* Begin Passage *
In the late 1970s, Gaines told me during our conversation in 2006, 700 WLW radio kingpin and Republican puppetmaster Bill Cunningham begged Gaines to let him join the then-all-black Gaines & Gaines firm Leslie ran with his former wife, Deborah.

The Gaineses were then handling high-profile, “TV news-worthy cases,” especially murder cases, and Cunningham wanted to practice at Leslie’s elbow, a fact Cunningham was proud to share with me for a profile I was writing of him back then.

Sure enough, in the array of annual portraits of the Gaines & Gaines roster lining the walls, there’s Cunningham among the serious-faced and Afro’d black attorneys sticking out like Bill Cunningham among a group of blacks.

“What connected me, really, to him, was his sense of being humble,” Gaines said then of Cunningham’s desire to practice law with him. “He said, ‘I just want to work with you. You’re handling all the big cases, all the high-profile cases, all these murder cases.’ I told him I didn’t have an office. He said, ‘Just let me work out of a broom closet.’ ”

So Cunningham did, defending cop killers and other people alongside Gaines that he’d now demean and roast on his radio show.

And that’s where Gaines’ legacy will last the longest and shine the brightest — as the man who gave countless folks a leg up, their first go at the law, their first taste of independence.

I recall, in my early days at this newspaper, fondling around for my voice, and Gaines was an early and ardent supporter and cheerleader who used to greet me with, “Hey sista.”

I used to wonder if he ever fostered any professional envy or ill will for the Lawsons, the Bennetts and the Cunninghams who’d gone on to eclipse his own large profile or to nip at his lengthy client list and sensational cases.

Because it’s true, as it is with all groundbreakers who are the first to get where they’re going, that Gaines became somewhat irrelevant, the answer to a local trivia question and merely an echoing yet memorable tagline.
* End Passage *
* Begin Dataset *
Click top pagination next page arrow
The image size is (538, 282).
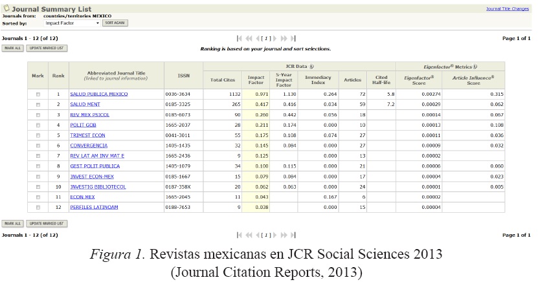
* End Dataset *
* Begin Dataset *
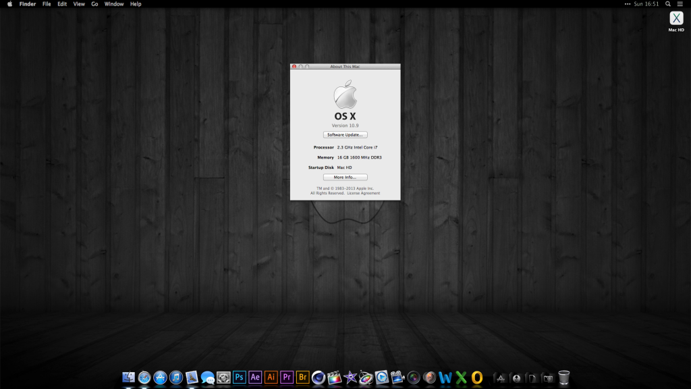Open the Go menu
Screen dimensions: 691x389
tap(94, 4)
* End Dataset *
* Begin Dataset *
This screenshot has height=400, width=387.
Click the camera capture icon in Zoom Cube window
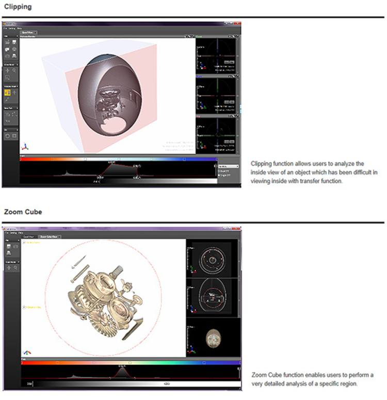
* End Dataset *
**Tasks to carry out**
A. In the passage about Leslie Gaines, who ran the Gaines & Gaines firm with Leslie?
B. Do these statements agree with the passage about Leslie Gaines? Answer yes or no for each, quoting the words that decide it. (i) In the late 1970s, Cunningham asked to join the Gaines & Gaines firm. (ii) Gaines told Cunningham he had an office to give him. (iii) Gaines used to greet the writer with "Hey sista."
C. Carry the passage about Leslie Gaines forward from its last sentence.
The rows have nothing to do with the passage about Leslie Gaines.

**Answers for the exercise**
A. His former wife, Deborah.

B.
(i) Yes: "Bill Cunningham begged Gaines to let him join the then-all-black Gaines & Gaines firm"
(ii) No: "I told him I didn’t have an office."
(iii) Yes: "used to greet me with, “Hey sista.”"

C.
He also began to self-parody after his marriage to Deborah busted up and he married a younger woman and, at an old age, fathered a beautiful young daughter he would feature in his revamped television ads with the little girl wearing a junior-sized version of his trademark bowler hat while struggling to hold up a wooden gavel.

Still, don’t we all deserve to remake ourselves, to regroup, to reconfigure and to try to keep going, even when times, tastes and laws change all around us?

Gaines was Johnnie Cochran’s prototype before any of us knew anything about a white Bronco, a knife, Bruno Magli loafers or Cochran’s own infamous refrain of, “If it does not fit, you must acquit.”

But by the time the O.J Simpson jury delivered its shocking October 1995 verdict, Gaines switched from one side of the bench to the other, beginning in 1993 when he began his three-year stint as a Hamilton County Municipal Court judge.

He then became a preacher, an evangelical and motivational speaker still sometimes dabbling in law.

At the end, he seemed so much older than he was, bedraggled and weakened by a myriad of illnesses. It seemed surreal that a once mountainous man could be felled by something so obtuse as illness when he once walked our streets as if on an airport moving sidewalk, the mighty black king of all he surveyed, accessible to everyone who needed him.

Now no longer merely a phone call away.